::: RECORDS TO USE
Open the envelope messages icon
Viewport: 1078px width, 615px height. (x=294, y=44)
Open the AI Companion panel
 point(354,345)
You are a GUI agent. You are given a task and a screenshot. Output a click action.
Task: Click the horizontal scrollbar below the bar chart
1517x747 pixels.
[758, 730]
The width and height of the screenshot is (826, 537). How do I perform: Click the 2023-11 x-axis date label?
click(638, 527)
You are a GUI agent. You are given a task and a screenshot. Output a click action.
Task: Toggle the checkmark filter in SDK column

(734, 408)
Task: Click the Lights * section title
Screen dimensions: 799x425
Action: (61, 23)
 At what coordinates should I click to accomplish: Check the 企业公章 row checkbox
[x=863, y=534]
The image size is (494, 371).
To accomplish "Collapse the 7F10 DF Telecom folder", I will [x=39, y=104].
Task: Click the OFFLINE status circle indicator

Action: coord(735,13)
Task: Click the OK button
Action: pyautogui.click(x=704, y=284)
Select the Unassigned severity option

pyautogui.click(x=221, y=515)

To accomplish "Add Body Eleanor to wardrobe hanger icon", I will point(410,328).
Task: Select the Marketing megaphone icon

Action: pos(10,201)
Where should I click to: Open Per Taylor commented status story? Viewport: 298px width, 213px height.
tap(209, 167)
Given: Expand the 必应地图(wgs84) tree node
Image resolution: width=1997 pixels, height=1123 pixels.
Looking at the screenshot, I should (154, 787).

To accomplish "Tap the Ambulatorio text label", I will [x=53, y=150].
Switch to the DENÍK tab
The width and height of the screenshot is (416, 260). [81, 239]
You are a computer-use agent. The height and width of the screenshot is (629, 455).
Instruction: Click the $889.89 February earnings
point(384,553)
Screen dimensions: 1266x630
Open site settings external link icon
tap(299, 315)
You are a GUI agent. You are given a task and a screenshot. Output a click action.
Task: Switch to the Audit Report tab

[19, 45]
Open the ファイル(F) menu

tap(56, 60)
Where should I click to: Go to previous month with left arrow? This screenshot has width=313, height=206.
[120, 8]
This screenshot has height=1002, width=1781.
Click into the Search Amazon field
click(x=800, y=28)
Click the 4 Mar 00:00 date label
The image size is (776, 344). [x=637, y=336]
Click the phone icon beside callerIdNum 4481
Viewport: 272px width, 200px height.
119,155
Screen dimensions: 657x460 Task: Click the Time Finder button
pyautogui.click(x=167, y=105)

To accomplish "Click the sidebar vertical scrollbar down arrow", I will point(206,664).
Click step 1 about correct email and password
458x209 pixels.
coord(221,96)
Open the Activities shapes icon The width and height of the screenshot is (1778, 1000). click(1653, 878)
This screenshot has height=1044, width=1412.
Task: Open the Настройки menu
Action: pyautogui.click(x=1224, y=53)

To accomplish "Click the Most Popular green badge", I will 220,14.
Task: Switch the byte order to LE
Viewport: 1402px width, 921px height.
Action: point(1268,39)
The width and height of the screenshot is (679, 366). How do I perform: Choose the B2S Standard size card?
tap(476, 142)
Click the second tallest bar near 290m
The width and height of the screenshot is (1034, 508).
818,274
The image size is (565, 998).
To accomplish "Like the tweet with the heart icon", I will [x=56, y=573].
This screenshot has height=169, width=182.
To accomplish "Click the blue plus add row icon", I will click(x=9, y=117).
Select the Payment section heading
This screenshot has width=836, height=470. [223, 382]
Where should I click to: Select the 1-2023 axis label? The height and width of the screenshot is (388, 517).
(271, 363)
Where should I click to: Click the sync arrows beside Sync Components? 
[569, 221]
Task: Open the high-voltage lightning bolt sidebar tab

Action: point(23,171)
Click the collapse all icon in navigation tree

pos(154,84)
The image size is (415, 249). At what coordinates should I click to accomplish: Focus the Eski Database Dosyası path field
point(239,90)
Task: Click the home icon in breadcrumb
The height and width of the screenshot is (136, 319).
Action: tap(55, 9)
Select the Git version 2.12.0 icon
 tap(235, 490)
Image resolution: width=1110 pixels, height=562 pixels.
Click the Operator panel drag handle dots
::::::
Format every line of the entries above as a numbered list, leaving out the blank lines.

== TASK RESULT ==
1. Open the envelope messages icon
2. Viewport: 1078px width, 615px height. (x=294, y=44)
3. Open the AI Companion panel
4.  point(354,345)
5. You are a GUI agent. You are given a task and a screenshot. Output a click action.
6. Task: Click the horizontal scrollbar below the bar chart
7. 1517x747 pixels.
8. [758, 730]
9. The width and height of the screenshot is (826, 537). How do I perform: Click the 2023-11 x-axis date label?
10. click(638, 527)
11. You are a GUI agent. You are given a task and a screenshot. Output a click action.
12. Task: Toggle the checkmark filter in SDK column
13. (734, 408)
14. Task: Click the Lights * section title
15. Screen dimensions: 799x425
16. Action: (61, 23)
17.  At what coordinates should I click to accomplish: Check the 企业公章 row checkbox
18. [x=863, y=534]
19. The image size is (494, 371).
20. To accomplish "Collapse the 7F10 DF Telecom folder", I will [x=39, y=104].
21. Task: Click the OFFLINE status circle indicator
22. Action: coord(735,13)
23. Task: Click the OK button
24. Action: pyautogui.click(x=704, y=284)
25. Select the Unassigned severity option
26. pyautogui.click(x=221, y=515)
27. To accomplish "Add Body Eleanor to wardrobe hanger icon", I will point(410,328).
28. Task: Select the Marketing megaphone icon
29. Action: pos(10,201)
30. Where should I click to: Open Per Taylor commented status story? Viewport: 298px width, 213px height.
31. tap(209, 167)
32. Given: Expand the 必应地图(wgs84) tree node
33. Image resolution: width=1997 pixels, height=1123 pixels.
34. Looking at the screenshot, I should (154, 787).
35. To accomplish "Tap the Ambulatorio text label", I will [x=53, y=150].
36. Switch to the DENÍK tab
37. The width and height of the screenshot is (416, 260). [81, 239]
38. You are a computer-use agent. The height and width of the screenshot is (629, 455).
39. Instruction: Click the $889.89 February earnings
40. point(384,553)
41. Screen dimensions: 1266x630
42. Open site settings external link icon
43. tap(299, 315)
44. You are a GUI agent. You are given a task and a screenshot. Output a click action.
45. Task: Switch to the Audit Report tab
46. [19, 45]
47. Open the ファイル(F) menu
48. tap(56, 60)
49. Where should I click to: Go to previous month with left arrow? This screenshot has width=313, height=206.
50. [120, 8]
51. This screenshot has height=1002, width=1781.
52. Click into the Search Amazon field
53. click(x=800, y=28)
54. Click the 4 Mar 00:00 date label
55. The image size is (776, 344). [x=637, y=336]
56. Click the phone icon beside callerIdNum 4481
57. Viewport: 272px width, 200px height.
58. 119,155
59. Screen dimensions: 657x460 Task: Click the Time Finder button
60. pyautogui.click(x=167, y=105)
61. To accomplish "Click the sidebar vertical scrollbar down arrow", I will point(206,664).
62. Click step 1 about correct email and password
63. 458x209 pixels.
64. coord(221,96)
65. Open the Activities shapes icon The width and height of the screenshot is (1778, 1000). click(1653, 878)
66. This screenshot has height=1044, width=1412.
67. Task: Open the Настройки menu
68. Action: pyautogui.click(x=1224, y=53)
69. To accomplish "Click the Most Popular green badge", I will 220,14.
70. Task: Switch the byte order to LE
71. Viewport: 1402px width, 921px height.
72. Action: point(1268,39)
73. The width and height of the screenshot is (679, 366). How do I perform: Choose the B2S Standard size card?
74. tap(476, 142)
75. Click the second tallest bar near 290m
76. The width and height of the screenshot is (1034, 508).
77. 818,274
78. The image size is (565, 998).
79. To accomplish "Like the tweet with the heart icon", I will [x=56, y=573].
80. This screenshot has height=169, width=182.
81. To accomplish "Click the blue plus add row icon", I will click(x=9, y=117).
82. Select the Payment section heading
83. This screenshot has width=836, height=470. [223, 382]
84. Where should I click to: Select the 1-2023 axis label? The height and width of the screenshot is (388, 517).
85. (271, 363)
86. Where should I click to: Click the sync arrows beside Sync Components? 
87. [569, 221]
88. Task: Open the high-voltage lightning bolt sidebar tab
89. Action: point(23,171)
90. Click the collapse all icon in navigation tree
91. pos(154,84)
92. The image size is (415, 249). At what coordinates should I click to accomplish: Focus the Eski Database Dosyası path field
93. point(239,90)
94. Task: Click the home icon in breadcrumb
95. The height and width of the screenshot is (136, 319).
96. Action: tap(55, 9)
97. Select the Git version 2.12.0 icon
98.  tap(235, 490)
99. Image resolution: width=1110 pixels, height=562 pixels.
100. Click the Operator panel drag handle dots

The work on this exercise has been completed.